The Leslie Knope (Parks & Recreation reference) in me feels like I should be spending my time advancing/getting a career or perhaps doing my part to chip away at the old glass ceiling. This would be productive. Instead, my romantic gooey core has turned me into what often feels like a twelve year-old girl trapped in a twenty-three year old's body.
Am I a walking Taylor Swift song?
I get upset at myself. Why do I care if I'm single? Then at my family. It'll happen when you least expect it. Then at my friends in relationships. The timing isn't right. And then in a Legally Blonde-esque moment I get mad at the TV. "LIAR!", I shout to no one in particular– the universe perhaps.
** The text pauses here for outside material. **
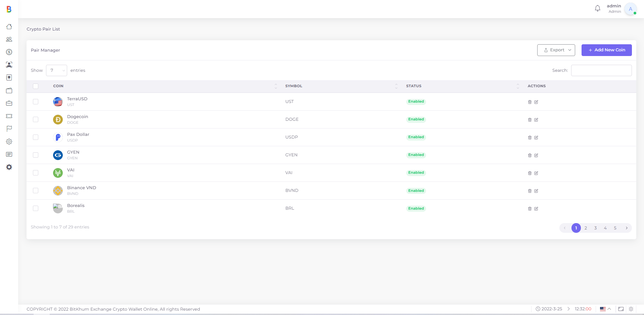Edit the Dogecoin entry with pencil icon
This screenshot has height=315, width=644.
pos(536,120)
And then I pull myself together and I write. I write so I will stop thinking about it.
I pause, breathing in and out until I have my head on straight again. I put on some Beyoncé and let my female power surge through me. I don't need a man, right?
Here comes the "I'm awesome" monologue.
Ashley pull yourself together, you're great. You're not single because you are lacking, you are single because it's not the right time. Focus on yourself. Stop being dramatic– you're not going to die alone– so enjoy being single now. I'm telling you, ten years from now when there are crying babies hanging all over you, you're going to wish you were single again.
Yes this actually happens in my head, and I would be embarrassed to admit it if I didn't know so many girls who were going through the same thing.
Being single is hard for so many reasons. Somewhere in the back of your mind you are anxious about the future, nervous that you're doing something wrong, and insecure about your insecurities. You wonder how you got to 20, 23, 27 without ever having been in a serious relationship. It's impossible not to compare yourself to those around you, even though you know it's foolish to do so.
And maybe the hardest part about being single is that you're not really supposed to talk about it– at least not in a real way. Self deprecating humor? Love it. Pointless rant with your girlfriends? Acceptable. But what about when you're really afraid you'll end up alone? That's when it gets awkward, right?
Well I'm here to say it's okay, it's necessary. Feeling insecure from time to time? Well that's a given. Bottling up your feelings and letting those insecurities eat at your confidence? That's just silly. Personally, I write about being single because I'd rather write about it than let it get to me. I would encourage you to do the same. Maybe you're not a writer and that's fine; but let those feelings out. Paint them into a picture, sing them in the shower, or call up a trusted friend. But whatever you do, don't let them stew.
In the end everyone is right– it's just not your time yet– and there is no way around it. Despite our high hopes there's no way to trick someone into liking you– no magical text message, email, or outfit that will get the job done. In the meantime, give yourself a little break.
Don't feel bad for feeling lonely, that's human enough. Just don't get stuck waiting for the future, because you only get one right now. So make it awesome.